Perlambatan pertumbuhan industri manufaktur, lanjut Hidayat, akibat tekanan kenaikan tarif tenaga listrik (TTL) sampai dengan upah minimum provinsi (UMP).“Faktor-faktor tersebut menjadi dilema di tengah upaya untuk menekan biaya produksi industri nasional. Namun, kami optimistis tahun ini pertumbuhan industri manufaktur bisa mencapai 7,14% dan investasi masih menjadi andalan pertumbuhan, termasuk ekspor,” ujarnya.

Hidayat menambahkan, untuk menopang upaya-upaya pertumbuhan manufaktur, pemerintah akan mencari cara terbaik agar beban kenaikan tarif listrik tidak terlalu berat. Selain itu, penyelesaian masalah pasokan gas industri, terutama kelangkaan yang dialami industri di Sumatera Utara juga menjadi agenda Kemenperin tahun ini.“Kenaikan harga BBM subsidi tidak akan mengganggu kinerja industri nasional karena langkah yang ditempuh untuk menekan anggaran subsidi yang sangat membebani pemerintah,” tandasnya.

Sebelumnya Badan Pusat Statistik (BPS) mengungkapkan industri manufaktur besar dan sedang sepanjang 2012 mengalami pertumbuhan sebesar 4,12 persen dibandingkan 2011. Kenaikan tersebut naik tipis dibandingkan tahun lalu yang tumbuh 4,1%.

Data BPS yang dikeluarkan (1/2/2013) menunjukan, pertumbuhan produksi industri manufaktur besar dan sedang pada kuartal IV-2012 mengalami kenaikan 11,09% dibandingkan periode sama 2011.Secara tahunan, produksi industri manufaktur ini telah mengalami kenaikan sebesar 4,12% dibandingkan 2012.

Industri manufaktur besar dan sedang sepanjang kuartal IV-2012 diketahui mengalami kenaikan pada Oktober dan Desember 2012. Sementara pada November 2012 justru mengalami penurunan.

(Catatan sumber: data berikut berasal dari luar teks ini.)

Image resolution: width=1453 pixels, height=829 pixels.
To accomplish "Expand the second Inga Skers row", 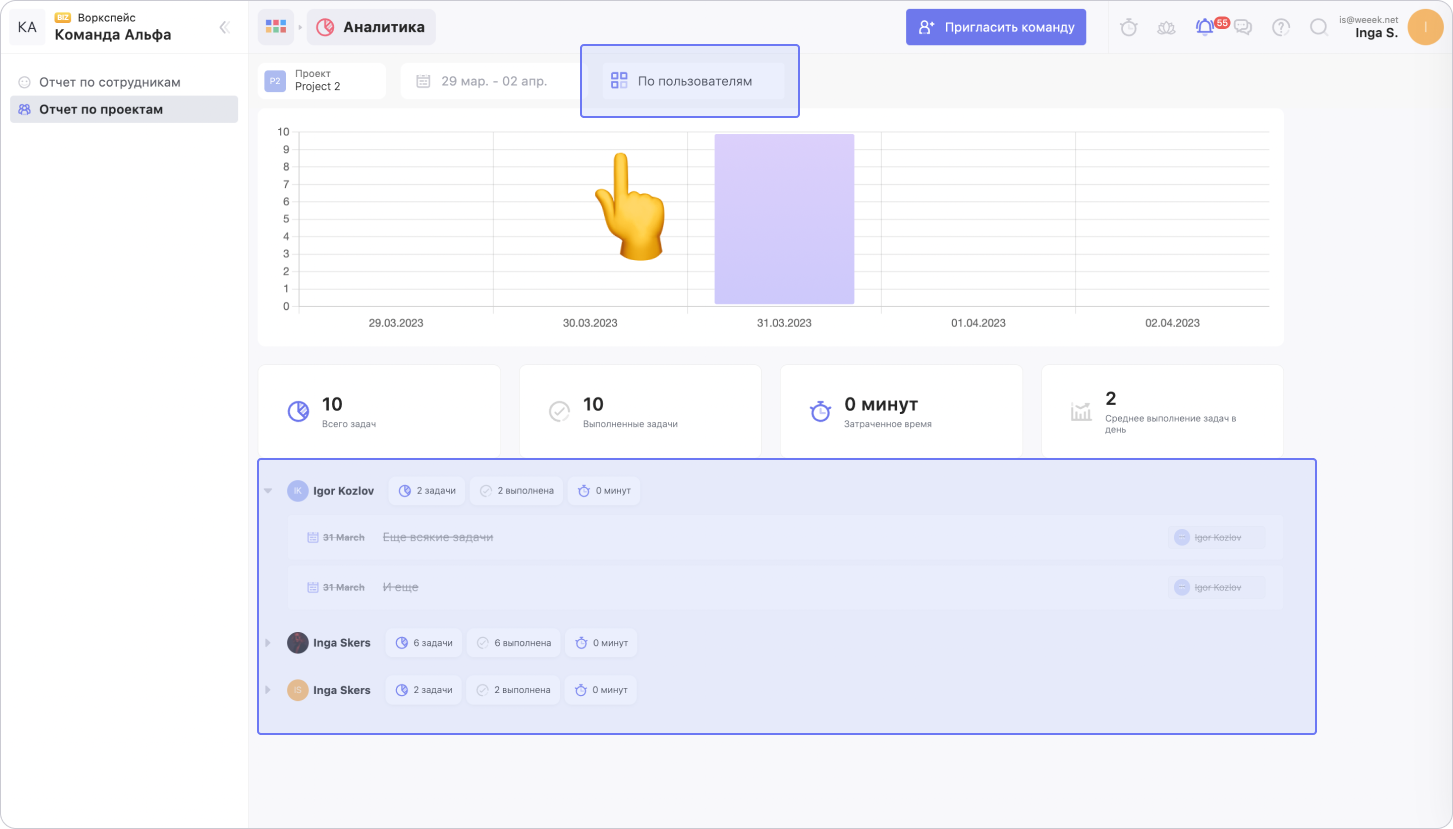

Dibandingkan kuartal sebelumnya, industri manufaktur besar dan sedang pada periode tiga bulan terakhir 2012 mengalami kenaikan 7,65%. Kenaikan ini jauh lebih tinggi dibandingkan pertumbuhan kuartal III yang hanya naik 0,1%.

Sepanjang tahun 2012, industri manufaktur yang mengalami pertumbuhan tertinggi dialami oleh pelaku usaha di bidang farmasi, produk kimia, dan obat tradisional yang naik 13,19%. Sementara industri manufatur di sektor logam dasar mencetak kinerja terburuk sepanjang 2012 dengan mengalami penurunan 8,48%. Diikuti oleh tekstil 8,32%. mesin dan perlengkapan ytdl 8,31%, kulit barang dari kulit dan alas kakai 6,96%, dan furnitur 6,6%.

Berikut adalah industri manufaktur yang mencetak pertumbuhan positif sepanjang 2012:Farmasi, produk obat kimia, dan obat tradisional, 13,19%. Makanan, 12,75%. Peralatan listrik 12,57%.Karet, barang dari karet, dan plastik 11,92%.Barang galian bukan logam 10,48%.Komputer, barang elektronik dan optik 10,34%.Jasa reparasi dan pemasangan mesin dan peralatan 8,61%. Bahan kimian dan barang dari bahan kimia 7,23%.Pengolahan tembakau 5,42%.Pakaian Jadi 4,91%.